Aggression – known at Nuremburg as “crimes against peace” and “aggressive war” at the Tokyo trials – has been a crime under customary international law since at least the 19th century. However, until the adoption of the UN Charter in 1945, the use of force in international relations was not prohibited. The UN Charter fundamentally changed this. Article 2(4) of the Charter is explicit:
2(4) All Members shall refrain in their international relations from the threat or use of force against the territorial integrity or political independence of any state, or in any other manner inconsistent with the Purposes of the United Nations.

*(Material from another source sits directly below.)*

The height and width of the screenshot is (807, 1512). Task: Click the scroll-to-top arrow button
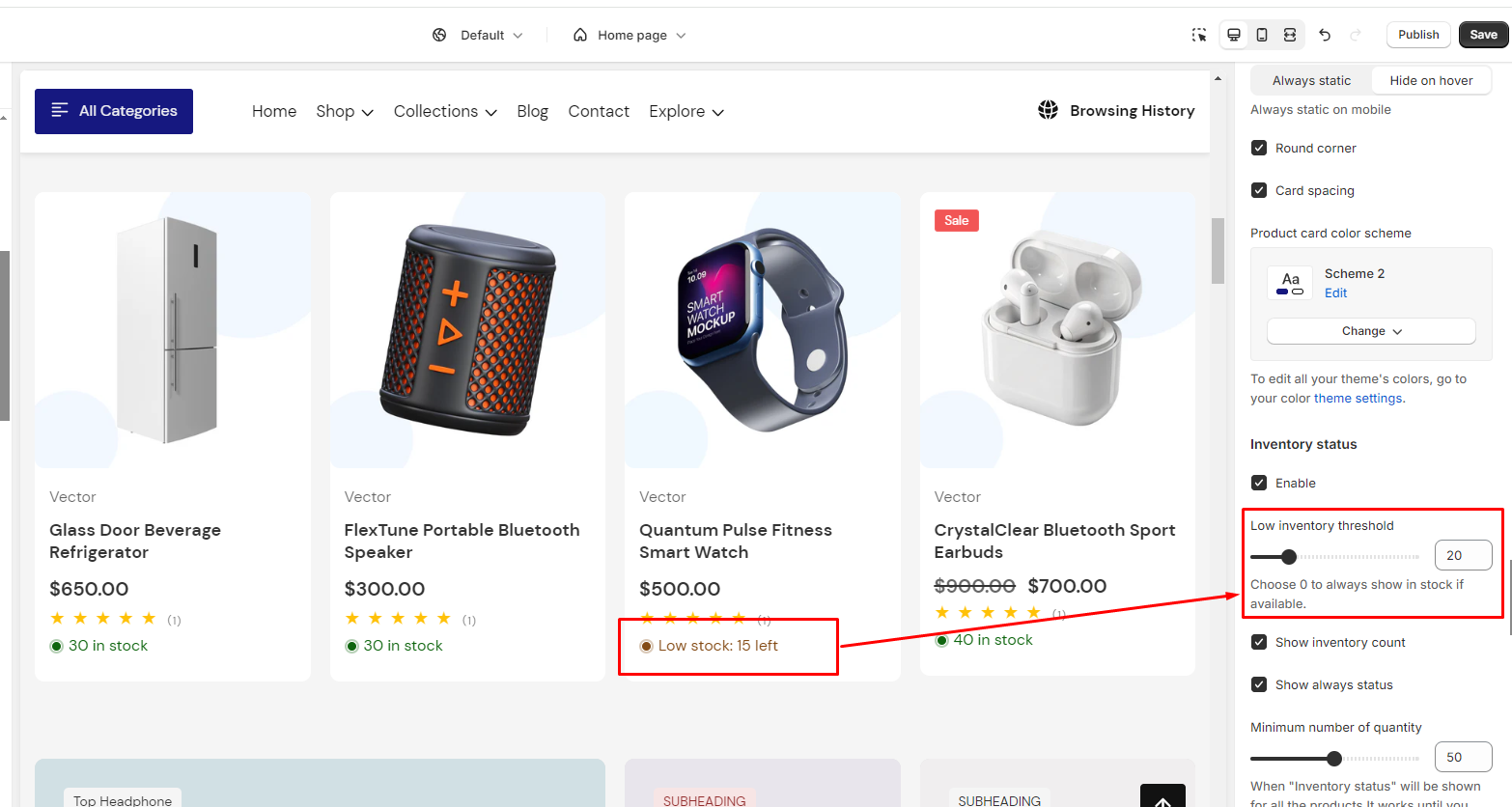1162,797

Not being a UN member makes no difference. First, because the settled view of the International Court of Justice (in a 1970 case called Barcelona Traction) that aggression is illegal under international law from which no state can derogate (a so-called jus cogens norm). Second, because under Art 2(6) the UN “shall ensure” that non-members act in accordance with the Charter – including Article 2(4)’s prohibition on the use of force.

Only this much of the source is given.